START Supplied material

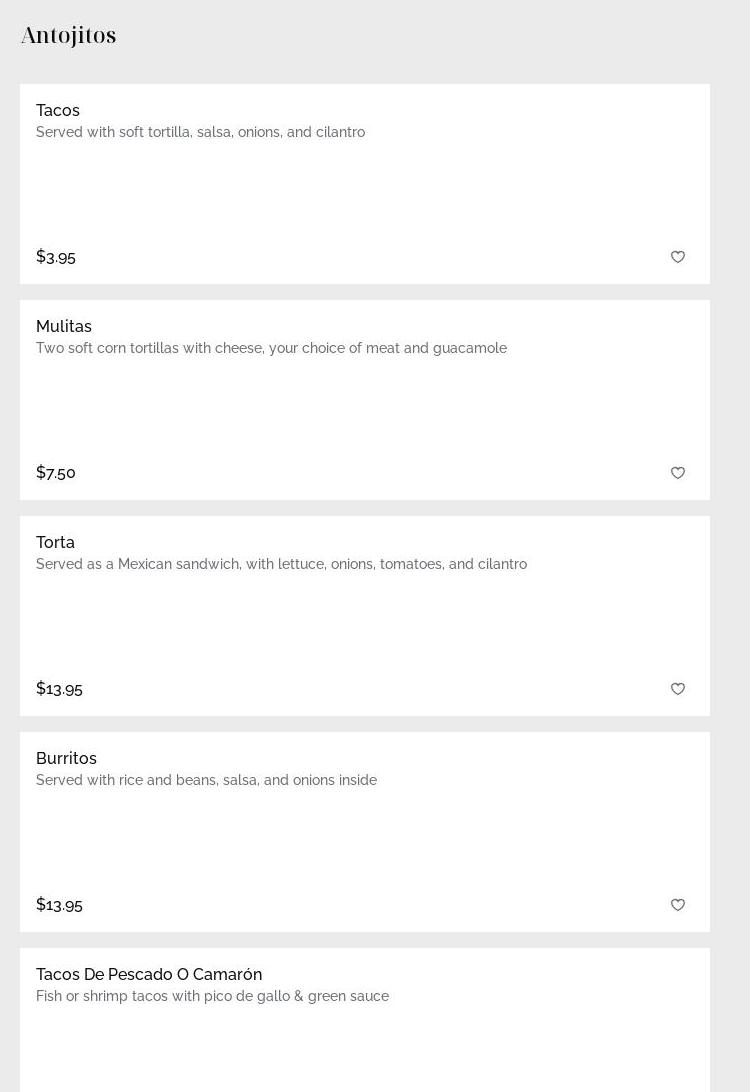Click Mulitas description about corn tortillas
The height and width of the screenshot is (1092, 750).
(271, 349)
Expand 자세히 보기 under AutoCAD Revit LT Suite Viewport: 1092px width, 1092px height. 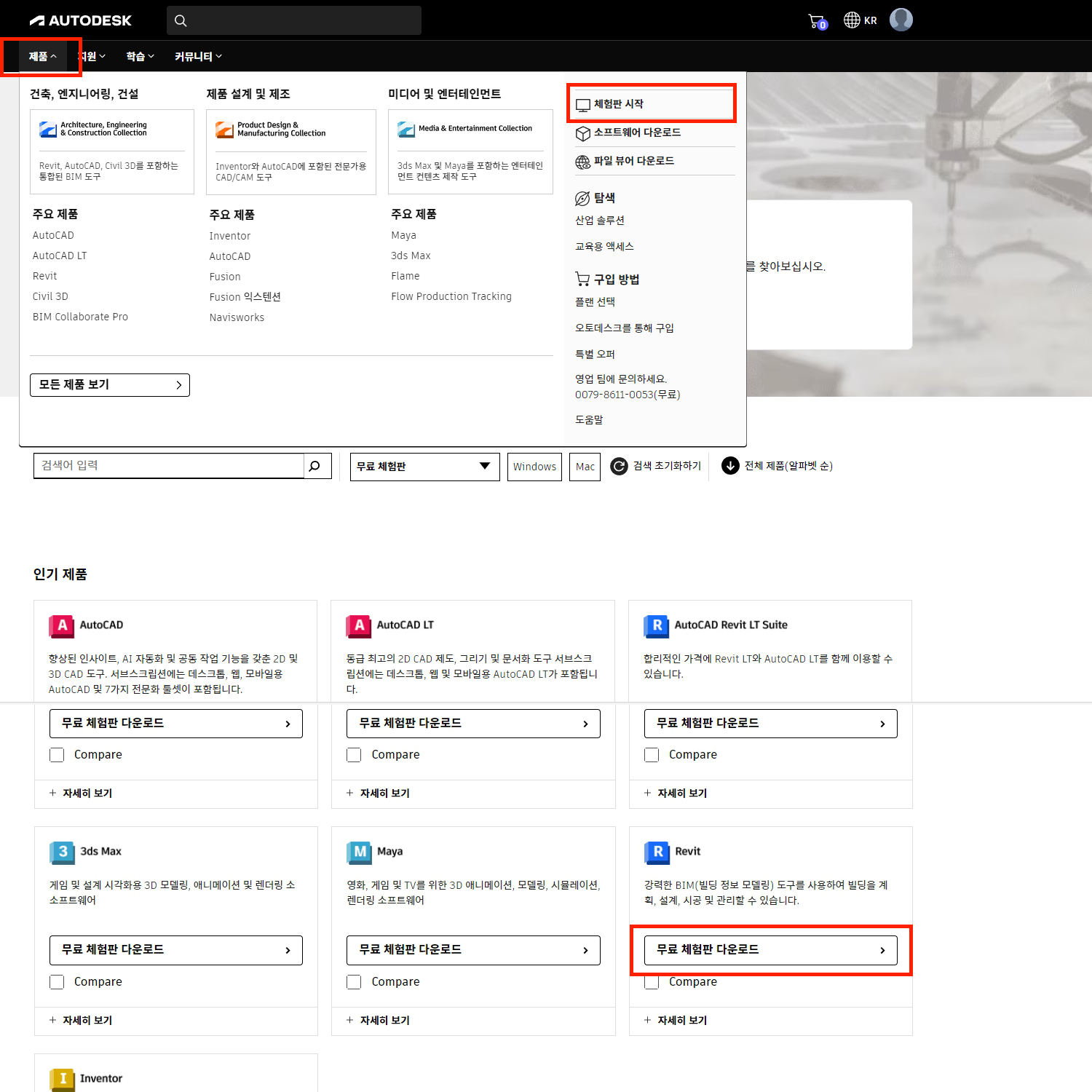[676, 794]
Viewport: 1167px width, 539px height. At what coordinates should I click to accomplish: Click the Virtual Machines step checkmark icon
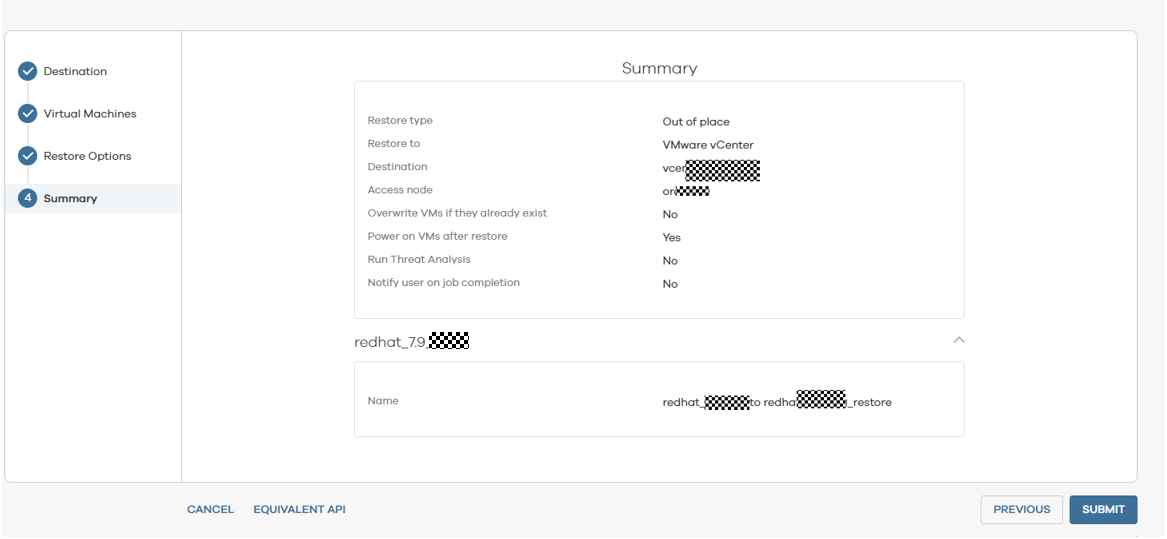(x=28, y=114)
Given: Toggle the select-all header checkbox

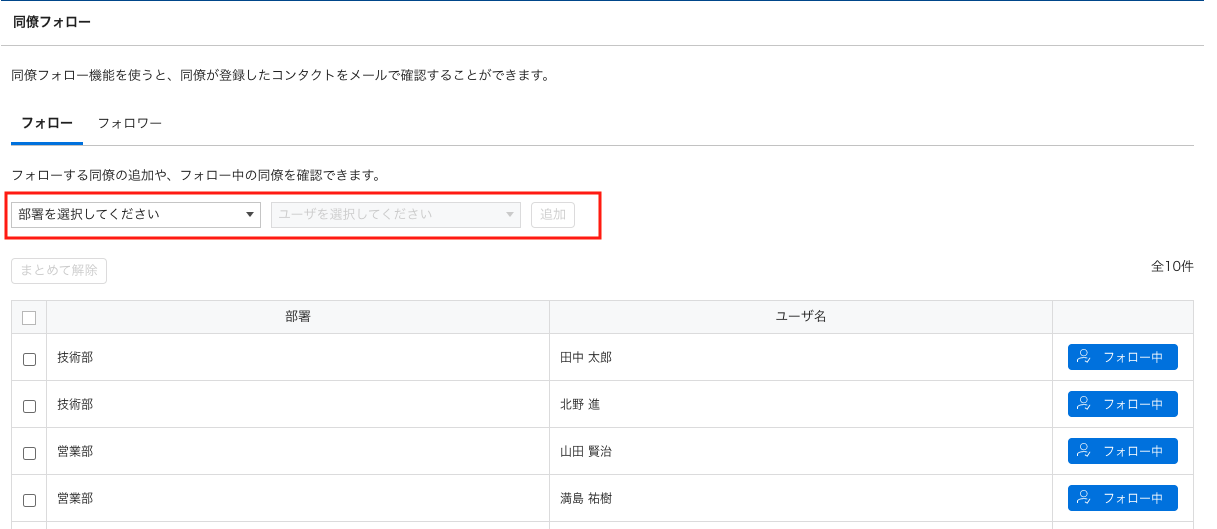Looking at the screenshot, I should [x=29, y=317].
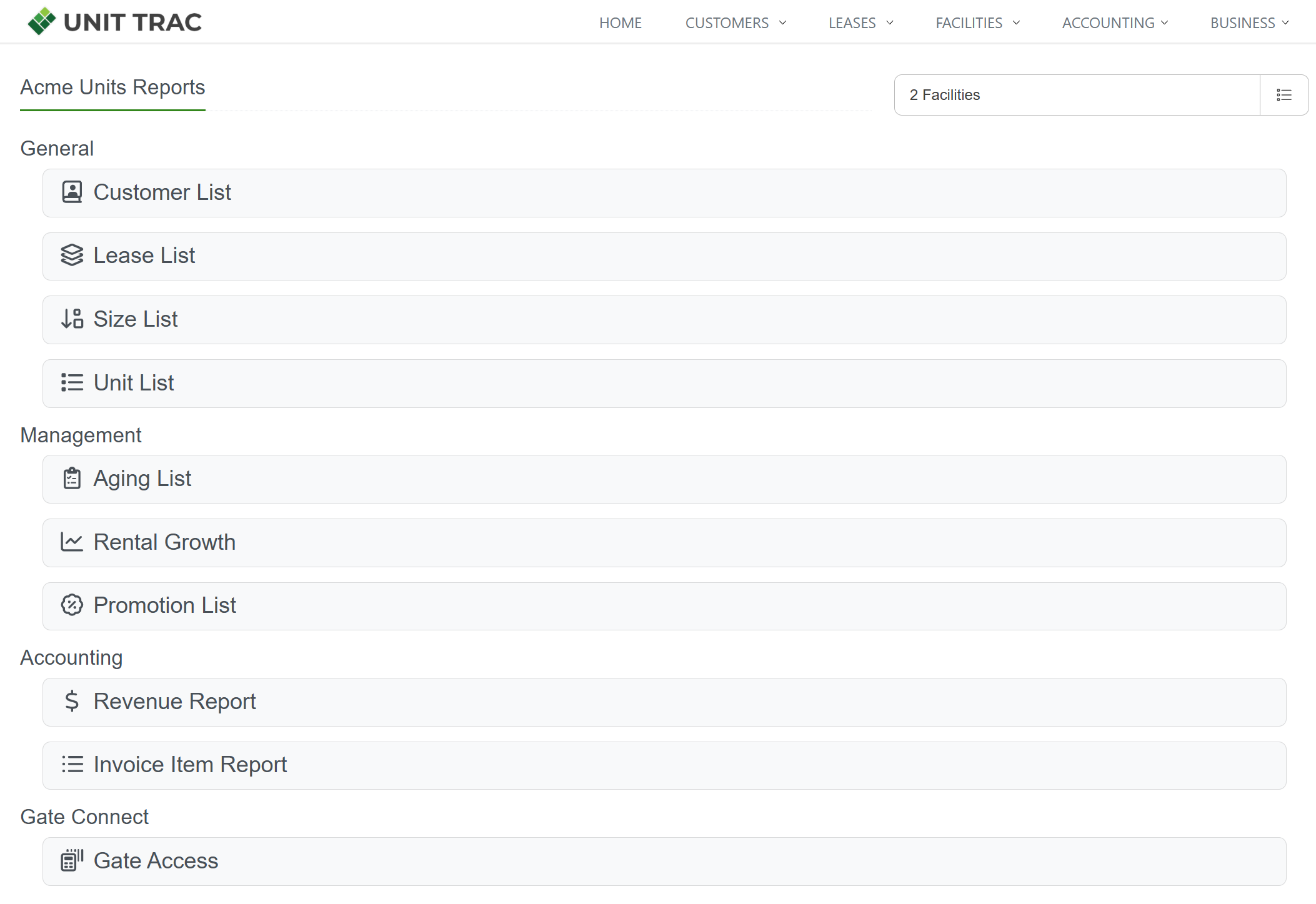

END Supplied material

The line that contains "Viewport: 1167px width, 539px" begins the range and the last line of the entries ends it; print that range exactly, without pictures.

Finished task:
Viewport: 1167px width, 539px height. At what coordinates should I click to accomplish: Click the Virtual Machines step checkmark icon
(x=28, y=114)
Given: Toggle the select-all header checkbox

Looking at the screenshot, I should [x=29, y=317].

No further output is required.